▸ Direction: Reproduce every line of the listing below word for word.

Element lookup records

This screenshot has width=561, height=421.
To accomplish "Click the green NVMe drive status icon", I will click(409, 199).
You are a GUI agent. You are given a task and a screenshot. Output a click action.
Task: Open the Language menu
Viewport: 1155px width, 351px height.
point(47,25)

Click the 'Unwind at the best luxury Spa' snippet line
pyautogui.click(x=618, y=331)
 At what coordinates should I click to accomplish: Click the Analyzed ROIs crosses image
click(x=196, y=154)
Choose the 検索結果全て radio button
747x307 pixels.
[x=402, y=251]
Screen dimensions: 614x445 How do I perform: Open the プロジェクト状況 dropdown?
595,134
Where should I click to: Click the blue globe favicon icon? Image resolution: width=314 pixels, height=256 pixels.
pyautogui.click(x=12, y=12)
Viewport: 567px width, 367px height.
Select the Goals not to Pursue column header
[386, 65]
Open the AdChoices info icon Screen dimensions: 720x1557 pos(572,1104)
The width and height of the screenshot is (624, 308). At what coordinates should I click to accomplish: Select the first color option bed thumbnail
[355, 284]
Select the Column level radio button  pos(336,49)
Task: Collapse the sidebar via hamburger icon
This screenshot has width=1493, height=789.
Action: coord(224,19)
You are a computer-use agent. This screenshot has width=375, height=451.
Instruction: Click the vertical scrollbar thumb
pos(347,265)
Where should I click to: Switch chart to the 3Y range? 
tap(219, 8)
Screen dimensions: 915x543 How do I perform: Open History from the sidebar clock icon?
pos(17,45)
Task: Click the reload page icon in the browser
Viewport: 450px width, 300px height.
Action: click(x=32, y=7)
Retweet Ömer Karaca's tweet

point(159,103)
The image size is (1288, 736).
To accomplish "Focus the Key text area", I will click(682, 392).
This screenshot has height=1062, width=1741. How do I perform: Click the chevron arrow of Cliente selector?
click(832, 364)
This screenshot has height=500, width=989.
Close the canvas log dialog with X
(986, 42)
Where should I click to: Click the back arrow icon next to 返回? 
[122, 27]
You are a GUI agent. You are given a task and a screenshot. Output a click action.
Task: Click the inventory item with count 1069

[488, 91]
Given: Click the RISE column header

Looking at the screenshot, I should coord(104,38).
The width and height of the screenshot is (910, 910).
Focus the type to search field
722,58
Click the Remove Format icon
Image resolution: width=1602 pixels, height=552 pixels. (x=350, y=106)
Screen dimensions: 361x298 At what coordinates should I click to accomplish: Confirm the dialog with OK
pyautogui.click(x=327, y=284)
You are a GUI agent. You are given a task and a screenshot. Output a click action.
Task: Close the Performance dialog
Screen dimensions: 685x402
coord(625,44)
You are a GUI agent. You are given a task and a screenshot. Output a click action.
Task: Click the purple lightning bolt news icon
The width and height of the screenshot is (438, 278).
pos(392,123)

▸ Written solution:
This screenshot has width=561, height=421.
To accomplish "Click the green NVMe drive status icon", I will click(409, 199).
You are a GUI agent. You are given a task and a screenshot. Output a click action.
Task: Open the Language menu
Viewport: 1155px width, 351px height.
point(47,25)

Click the 'Unwind at the best luxury Spa' snippet line
pyautogui.click(x=618, y=331)
 At what coordinates should I click to accomplish: Click the Analyzed ROIs crosses image
click(x=196, y=154)
Choose the 検索結果全て radio button
747x307 pixels.
[x=402, y=251]
Screen dimensions: 614x445 How do I perform: Open the プロジェクト状況 dropdown?
595,134
Where should I click to: Click the blue globe favicon icon? Image resolution: width=314 pixels, height=256 pixels.
pyautogui.click(x=12, y=12)
Viewport: 567px width, 367px height.
Select the Goals not to Pursue column header
[386, 65]
Open the AdChoices info icon Screen dimensions: 720x1557 pos(572,1104)
The width and height of the screenshot is (624, 308). At what coordinates should I click to accomplish: Select the first color option bed thumbnail
[355, 284]
Select the Column level radio button  pos(336,49)
Task: Collapse the sidebar via hamburger icon
This screenshot has width=1493, height=789.
Action: coord(224,19)
You are a computer-use agent. This screenshot has width=375, height=451.
Instruction: Click the vertical scrollbar thumb
pos(347,265)
Where should I click to: Switch chart to the 3Y range? 
tap(219, 8)
Screen dimensions: 915x543 How do I perform: Open History from the sidebar clock icon?
pos(17,45)
Task: Click the reload page icon in the browser
Viewport: 450px width, 300px height.
Action: click(x=32, y=7)
Retweet Ömer Karaca's tweet

point(159,103)
The image size is (1288, 736).
To accomplish "Focus the Key text area", I will click(682, 392).
This screenshot has height=1062, width=1741. How do I perform: Click the chevron arrow of Cliente selector?
click(832, 364)
This screenshot has height=500, width=989.
Close the canvas log dialog with X
(986, 42)
Where should I click to: Click the back arrow icon next to 返回? 
[122, 27]
You are a GUI agent. You are given a task and a screenshot. Output a click action.
Task: Click the inventory item with count 1069

[488, 91]
Given: Click the RISE column header

Looking at the screenshot, I should coord(104,38).
The width and height of the screenshot is (910, 910).
Focus the type to search field
722,58
Click the Remove Format icon
Image resolution: width=1602 pixels, height=552 pixels. (x=350, y=106)
Screen dimensions: 361x298 At what coordinates should I click to accomplish: Confirm the dialog with OK
pyautogui.click(x=327, y=284)
You are a GUI agent. You are given a task and a screenshot. Output a click action.
Task: Close the Performance dialog
Screen dimensions: 685x402
coord(625,44)
You are a GUI agent. You are given a task and a screenshot. Output a click action.
Task: Click the purple lightning bolt news icon
The width and height of the screenshot is (438, 278).
pos(392,123)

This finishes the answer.